Each factor of influence refers to the factor of influence that each website domain name is corresponding with the website attribute information type of current url generation association.Such as, website domain name A and current url have identical email address, then the weights of this website domain name A are the weights product with the email factor of current url.If website domain name B and current url have identical IP address, then the weights of this website domain name B are the weights product with the IP factor of current url.The like, it is calculated the weights of each website domain name.

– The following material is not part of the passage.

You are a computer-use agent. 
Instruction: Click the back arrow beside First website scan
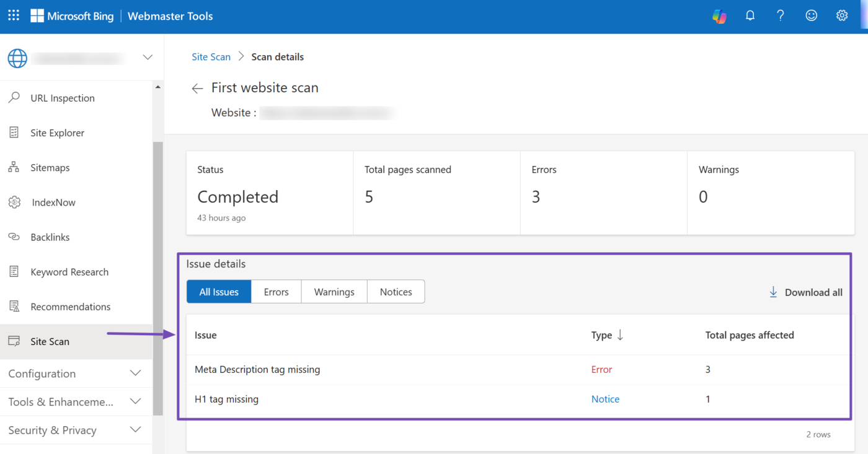click(x=197, y=89)
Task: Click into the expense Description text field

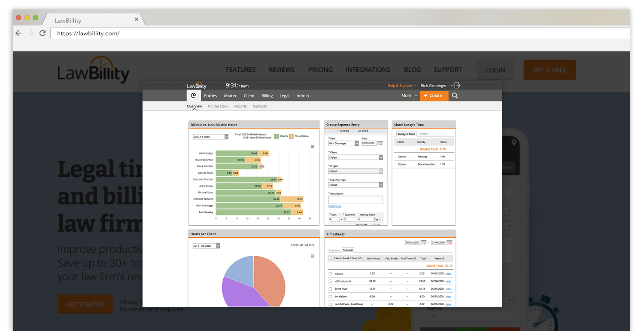Action: coord(355,200)
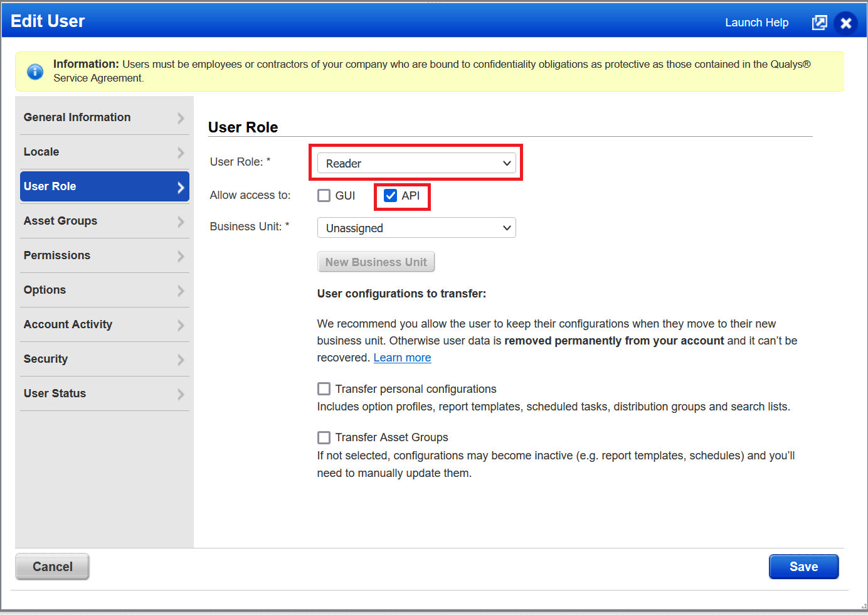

If the factor of influence that website domain name associates with current url is multiple, such as, when there is identical email address with identical registered user name, it is determined that the maximum of the two factor of influence can be selected during factor of influence to be used as the factor of influence of website domain name and current url.Or, it is also possible to distribute different weights for different website attribute informations, but summation is 1, identical if there is multiple website attribute informations, then coefficient corresponding for each website attribute information is weighted, determines factor of influence.The website domain name that weights exceed predetermined threshold value is added in queue to be detected.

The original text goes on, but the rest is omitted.